この行為が恋愛にまつわるものだという認識がないのか、母親が子どもにそうしているような純粋な笑顔だった。
俺が喜ぶことを、ごくピュアな様子で期待している顔だ。
だがその破壊力たるや半端ない。
男なら誰もが夢想した『あーん』を自分の好きな子が今まさに自分にやってくれている。そのあまりに非現実的なシチュエーションに、ドキドキが過ぎて心臓が飛び出してしまいそうだ。
(し、しかしとにかく恥ずかしい……! これが二人っきりの時なら良かったのに野次馬全開の母親と妹の前でとかどういう罰ゲームだよぉぉぉ!?)
しかし、ここで拒否して紫条院さんを悲しませるのは論外だ。
俺は意を決して大きく口を開け、紫条院さんの箸に歯が触れないように注意しつつ玉子焼を口に含む。
甘い。
さっき台所で試食した時よりも、その玉子焼はとても甘く感じた。
それと同時に――羞恥と嬉しさがミキサーされた熱が俺の奥底から湧き上がってきて、上手く感情の方向性が定まらないまま俺の胸へ溢れた。
「あ、ありがとう……なんかもう気持ちがいっぱいだ……」
「それは良かったです! こんな簡単なことで新浜君が喜んでくれるのなら、何回だってやりますからいつでも言ってくださいね!」
感情が上手く処理できずに真っ赤な顔をした俺をどう見たのか、紫条院さんはとても嬉しそうに言う。
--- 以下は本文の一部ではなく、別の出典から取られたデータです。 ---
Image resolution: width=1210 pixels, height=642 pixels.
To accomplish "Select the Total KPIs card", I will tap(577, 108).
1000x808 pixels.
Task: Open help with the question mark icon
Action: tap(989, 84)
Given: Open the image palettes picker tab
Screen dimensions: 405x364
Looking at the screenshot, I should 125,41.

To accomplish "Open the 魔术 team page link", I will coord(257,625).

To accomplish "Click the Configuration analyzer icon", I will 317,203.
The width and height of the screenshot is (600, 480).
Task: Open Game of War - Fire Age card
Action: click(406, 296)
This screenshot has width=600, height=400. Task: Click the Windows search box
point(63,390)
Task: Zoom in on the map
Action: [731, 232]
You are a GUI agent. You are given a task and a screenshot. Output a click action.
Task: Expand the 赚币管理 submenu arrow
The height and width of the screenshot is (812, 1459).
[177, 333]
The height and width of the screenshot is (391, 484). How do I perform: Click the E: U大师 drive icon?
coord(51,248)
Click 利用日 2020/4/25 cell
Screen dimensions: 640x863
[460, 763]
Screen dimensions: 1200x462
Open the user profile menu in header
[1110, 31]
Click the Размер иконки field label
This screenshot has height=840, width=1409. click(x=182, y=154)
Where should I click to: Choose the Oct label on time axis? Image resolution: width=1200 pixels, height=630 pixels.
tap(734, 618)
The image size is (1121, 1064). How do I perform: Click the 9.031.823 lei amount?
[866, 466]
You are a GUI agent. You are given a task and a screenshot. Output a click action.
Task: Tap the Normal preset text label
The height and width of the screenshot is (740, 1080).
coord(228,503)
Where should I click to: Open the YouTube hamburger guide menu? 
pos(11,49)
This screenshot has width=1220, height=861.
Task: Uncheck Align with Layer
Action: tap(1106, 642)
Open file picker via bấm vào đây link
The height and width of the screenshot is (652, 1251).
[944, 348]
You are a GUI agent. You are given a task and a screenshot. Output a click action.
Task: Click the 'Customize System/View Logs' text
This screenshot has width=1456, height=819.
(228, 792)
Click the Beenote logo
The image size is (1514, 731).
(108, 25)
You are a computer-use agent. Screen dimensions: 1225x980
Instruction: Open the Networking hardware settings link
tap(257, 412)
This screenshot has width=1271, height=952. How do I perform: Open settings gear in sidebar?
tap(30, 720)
おそらく俺へ少しでも『お返し』が出来たことが嬉しいのだろう。
「ぷ……くく……ぶふっ……! よ、良かったわね心一郎……」
「ん~~! いいもの見れた! あ、兄貴はこの香奈子ちゃんのファインプレーに全力で感謝していいからね♪」
母さんはともかく香奈子は俺が焦っている様を楽しみやがってぇぇぇぇ!
しかしそれでも結局、紫条院さんからの『あーん』は自体は超絶嬉しかったので責めづらいのがムカつく……!
そして――
まあそんな感じで夕食の時間は過ぎていった。
その後も俺は紫条院さんと一緒の食卓にいることで何度もドギマギしたが、母さんも香奈子も紫条院さんも全体的にテンションが高く、成り行き的な夕餉にしては相当に盛り上がったと言えるだろう。
そしてそんな時間もやがて終わりを迎え――雨音の中で寝静まる夜の時間は近づいてきていたのだ。